I’m sharing this because I want to work through it. He’s still the same amazing kid, and I just wish my heart would catch up with my head already.
First, I just want to say: thank you for your honesty. Sharing the messy middle of this process—the part most people keep to themselves—is incredibly brave. And also? It’s exactly what good parenting looks like.
Let’s start with this: there is nothing wrong with you. You’re not a bad parent for having feelings that surprise or unsettle you. You’re a human parent. And human parents don’t magically shed all their expectations, unconscious biases, or internal narratives just because they love their child unconditionally. They work through them. And that’s what you’re doing. That’s love in action.

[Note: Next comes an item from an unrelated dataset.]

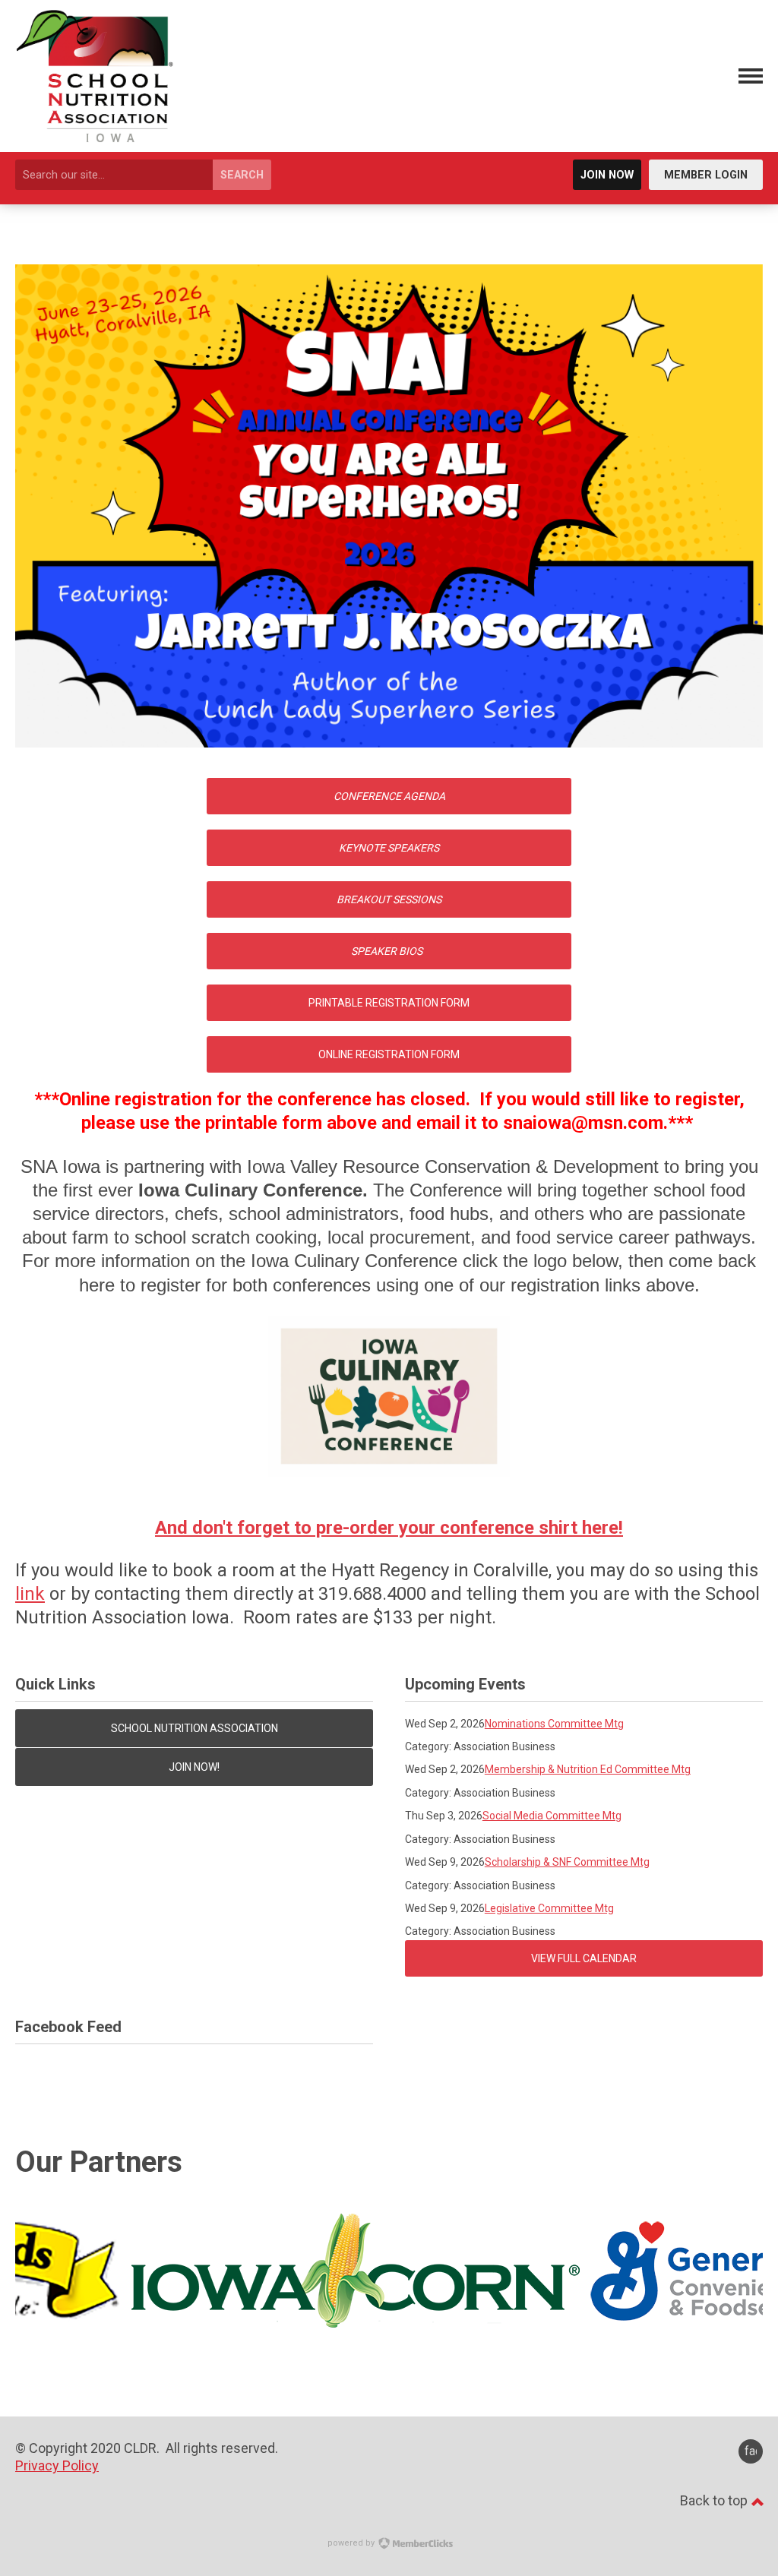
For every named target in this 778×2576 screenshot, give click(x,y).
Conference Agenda (389, 796)
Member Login (706, 175)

It makes total sense that you’re experiencing dissonance. We all build unconscious blueprints of who we imagine our children will be—based on our culture, our experiences, our own upbringing. When reality diverges from that internal picture, it can feel jarring. That jolt doesn’t mean you don’t love your son. It just means you’re grieving the loss of a version of your child that never actually existed. That grief is not incompatible with celebration. Both can live in the same emotional house.
And here’s the part I really want you to hear: your son is not hurt by your internal process—he’s protected by your ability to process it on your own. The fact that you’re doing this work quietly, without projecting it onto him, is deeply loving. You’re creating the psychological safety he needs to thrive.
When unfamiliar things feel “off,” our nervous systems notice. Not because something is bad, but because it’s new. That doesn’t mean we act on those feelings or assign them moral weight. It just means we acknowledge them, explore them, and let them evolve. You’re doing that. That’s growth. And your heart? It will catch up.
Let me offer you a reframing you might try when these feelings arise:
“This feels unfamiliar to me—and that’s okay. My job is not to understand every detail of my son’s experience. My job is to love him and to become someone who continues to expand my capacity to hold space for who he truly is.”
That’s the kind of parenting that changes lives.
You don’t need to get it perfect. You just need to stay connected—to your son and to yourself.
You’re doing beautifully. Keep going.